WORK INSTRUCTIONS
Write out exactly what each line says, starting with the first line below and ending on the one with "April 2017 (1223, 673)".

(DATA PROVIDED)

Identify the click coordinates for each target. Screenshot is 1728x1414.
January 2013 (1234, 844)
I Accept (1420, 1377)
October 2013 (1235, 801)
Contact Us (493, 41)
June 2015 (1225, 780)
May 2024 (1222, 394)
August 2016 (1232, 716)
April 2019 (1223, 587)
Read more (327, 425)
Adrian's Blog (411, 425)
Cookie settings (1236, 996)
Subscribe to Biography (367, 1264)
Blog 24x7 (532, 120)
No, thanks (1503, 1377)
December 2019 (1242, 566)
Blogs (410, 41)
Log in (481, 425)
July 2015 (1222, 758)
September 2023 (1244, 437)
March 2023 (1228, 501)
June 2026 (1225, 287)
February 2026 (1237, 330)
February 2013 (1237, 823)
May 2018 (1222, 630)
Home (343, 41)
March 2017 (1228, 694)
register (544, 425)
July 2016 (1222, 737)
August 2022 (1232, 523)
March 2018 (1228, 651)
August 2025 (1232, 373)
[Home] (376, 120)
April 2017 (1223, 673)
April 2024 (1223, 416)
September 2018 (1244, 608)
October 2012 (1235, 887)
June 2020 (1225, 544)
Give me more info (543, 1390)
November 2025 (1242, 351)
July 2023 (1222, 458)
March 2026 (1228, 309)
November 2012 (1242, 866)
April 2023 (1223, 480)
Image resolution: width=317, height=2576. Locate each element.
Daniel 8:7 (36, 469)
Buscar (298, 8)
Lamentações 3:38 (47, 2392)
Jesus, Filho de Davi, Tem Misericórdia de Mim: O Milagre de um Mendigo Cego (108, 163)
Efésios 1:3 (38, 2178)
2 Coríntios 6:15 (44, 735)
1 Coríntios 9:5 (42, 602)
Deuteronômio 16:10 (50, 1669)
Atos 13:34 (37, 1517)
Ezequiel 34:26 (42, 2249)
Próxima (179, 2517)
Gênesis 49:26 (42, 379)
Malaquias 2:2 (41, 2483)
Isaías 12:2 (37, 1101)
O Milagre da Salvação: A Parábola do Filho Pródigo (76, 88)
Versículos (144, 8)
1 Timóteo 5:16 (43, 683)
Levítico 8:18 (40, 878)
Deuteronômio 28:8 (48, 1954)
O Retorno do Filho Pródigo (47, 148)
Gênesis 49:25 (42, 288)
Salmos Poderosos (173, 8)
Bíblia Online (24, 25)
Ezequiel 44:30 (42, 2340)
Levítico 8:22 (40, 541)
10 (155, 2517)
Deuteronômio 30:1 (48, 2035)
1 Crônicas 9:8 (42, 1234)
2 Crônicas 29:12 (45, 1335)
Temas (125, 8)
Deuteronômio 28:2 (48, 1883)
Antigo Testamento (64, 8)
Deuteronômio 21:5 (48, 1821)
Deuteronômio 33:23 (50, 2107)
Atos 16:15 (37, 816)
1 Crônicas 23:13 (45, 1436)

(End DATA PROVIDED)

PROBLEM SOLUTION
Identify the click coordinates for each target. Screenshot is 1728x1414.
January 2013 (1234, 844)
I Accept (1420, 1377)
October 2013 (1235, 801)
Contact Us (493, 41)
June 2015 (1225, 780)
May 2024 (1222, 394)
August 2016 (1232, 716)
April 2019 (1223, 587)
Read more (327, 425)
Adrian's Blog (411, 425)
Cookie settings (1236, 996)
Subscribe to Biography (367, 1264)
Blog 24x7 (532, 120)
No, thanks (1503, 1377)
December 2019 (1242, 566)
Blogs (410, 41)
Log in (481, 425)
July 2015 (1222, 758)
September 2023 (1244, 437)
March 2023 (1228, 501)
June 2026 (1225, 287)
February 2026 (1237, 330)
February 2013 (1237, 823)
May 2018 (1222, 630)
Home (343, 41)
March 2017 (1228, 694)
register (544, 425)
July 2016 (1222, 737)
August 2022 (1232, 523)
March 2018 (1228, 651)
August 2025 (1232, 373)
[Home] (376, 120)
April 2017 (1223, 673)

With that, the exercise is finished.